# Factors affecting distance



## jamesFrain (May 8, 2007)

This no doubt has been bandied about but I'm looking for peoples opinion on this slant I've taken. I'm about to have my 45" shaft trimmed down to 43" as I believe this will give me more control and I grip down most of the time anyways. But what I've been trying to prove to myself is that the biggest factor affecting the distance a ball goes is how near to the sweet spot you make contact. ie I've always maintained that a 95mph impact speed out of the sweet spot will go further than 110mph with an off centre hit (Even by just 1cm) 
The latter is what I used to swing like and could crush it more than 300 yrds but more often than not I was looking at a 230 yrd power fade. Now with my more relaxed 95 mph I'm hitting he square and getting 200 yrds carry with 50 - 60 yrds roll. 
Also is it my imagination but I notice that when I really go at the ball and nail it the extra back spin carries the ball a lot further but I seem to be getting almost no roll while when I look like an old man with a lot slower swing speed I get a lot less carry but a lot more roll. Has any of you folks noticed this? Club is a Jack Nick CD2 with 64g Graffalloy Stiff. 

Do you think I would be advised to shorten the shaft?


----------



## BrianMcG (Apr 7, 2007)

Like you said, centeredness of contact is more of a determinant of how far the ball will travel than a slight increase in swing speed.
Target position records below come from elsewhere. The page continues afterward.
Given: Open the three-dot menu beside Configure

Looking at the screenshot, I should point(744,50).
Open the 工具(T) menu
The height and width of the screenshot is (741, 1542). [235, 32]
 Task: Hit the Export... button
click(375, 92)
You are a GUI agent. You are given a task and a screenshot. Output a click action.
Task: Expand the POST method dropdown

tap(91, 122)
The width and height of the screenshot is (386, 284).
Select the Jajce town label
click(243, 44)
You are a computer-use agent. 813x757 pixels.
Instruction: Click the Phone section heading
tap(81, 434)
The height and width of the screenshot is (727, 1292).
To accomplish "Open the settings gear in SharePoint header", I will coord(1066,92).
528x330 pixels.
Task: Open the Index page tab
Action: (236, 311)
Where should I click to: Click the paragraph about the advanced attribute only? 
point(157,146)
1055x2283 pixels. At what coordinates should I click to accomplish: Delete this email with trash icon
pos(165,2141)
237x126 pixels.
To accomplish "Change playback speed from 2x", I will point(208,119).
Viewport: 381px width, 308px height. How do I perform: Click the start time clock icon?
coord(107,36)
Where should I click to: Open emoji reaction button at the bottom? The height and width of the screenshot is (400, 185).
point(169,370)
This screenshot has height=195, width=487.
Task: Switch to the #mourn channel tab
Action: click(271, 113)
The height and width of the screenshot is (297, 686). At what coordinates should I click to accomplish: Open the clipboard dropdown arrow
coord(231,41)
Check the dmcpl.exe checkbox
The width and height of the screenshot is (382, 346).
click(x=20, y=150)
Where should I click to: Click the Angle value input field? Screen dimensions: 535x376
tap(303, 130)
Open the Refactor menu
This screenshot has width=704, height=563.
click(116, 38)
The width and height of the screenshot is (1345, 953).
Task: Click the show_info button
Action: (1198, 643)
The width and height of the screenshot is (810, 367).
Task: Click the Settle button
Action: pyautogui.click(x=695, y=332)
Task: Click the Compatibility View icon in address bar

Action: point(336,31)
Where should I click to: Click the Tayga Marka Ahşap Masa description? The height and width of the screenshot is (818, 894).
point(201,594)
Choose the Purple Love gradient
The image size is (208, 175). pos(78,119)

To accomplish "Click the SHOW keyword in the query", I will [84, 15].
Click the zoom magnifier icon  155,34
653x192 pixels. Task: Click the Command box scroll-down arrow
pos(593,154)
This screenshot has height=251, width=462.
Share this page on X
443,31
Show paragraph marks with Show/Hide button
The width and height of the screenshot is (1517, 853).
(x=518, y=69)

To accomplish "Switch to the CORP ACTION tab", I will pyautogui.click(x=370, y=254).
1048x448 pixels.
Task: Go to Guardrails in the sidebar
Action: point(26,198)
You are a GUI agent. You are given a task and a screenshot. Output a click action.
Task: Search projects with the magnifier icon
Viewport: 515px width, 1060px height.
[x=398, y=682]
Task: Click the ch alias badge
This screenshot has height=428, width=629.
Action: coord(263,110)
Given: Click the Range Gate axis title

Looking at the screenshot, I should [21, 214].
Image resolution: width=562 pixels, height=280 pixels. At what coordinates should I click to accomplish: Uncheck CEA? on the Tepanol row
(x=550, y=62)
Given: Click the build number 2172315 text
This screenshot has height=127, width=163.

So if you have a slightly shorter club you hit more solid you will probably have a much longer average.

As far as roll is concerned, that is dependant on having a properly fitted driver, i.e. with the correct shaft flex and loft. Having a driver that is set up properly will allow you to get the best launch angle and spin rate of the golf ball giving you the longest total distance. There are a lot of hitting machines out there that can measure this for you. Also the type of ball you play makes a difference also.


----------



## jamesFrain (May 8, 2007)

*Re:*

thanks for that Brian, would you reccomend I shorten my club as most advice on the net seems to point towards.?


----------



## BrianMcG (Apr 7, 2007)

I usually do not suggest that anyone shorten their own driver, but that they play with a shorter driver. The reason being that when you shorten a driver you will effectively change the lie angle (drivers are almost impossible to adjust) and the swingweight of the club. This will make the club feel a lot different. 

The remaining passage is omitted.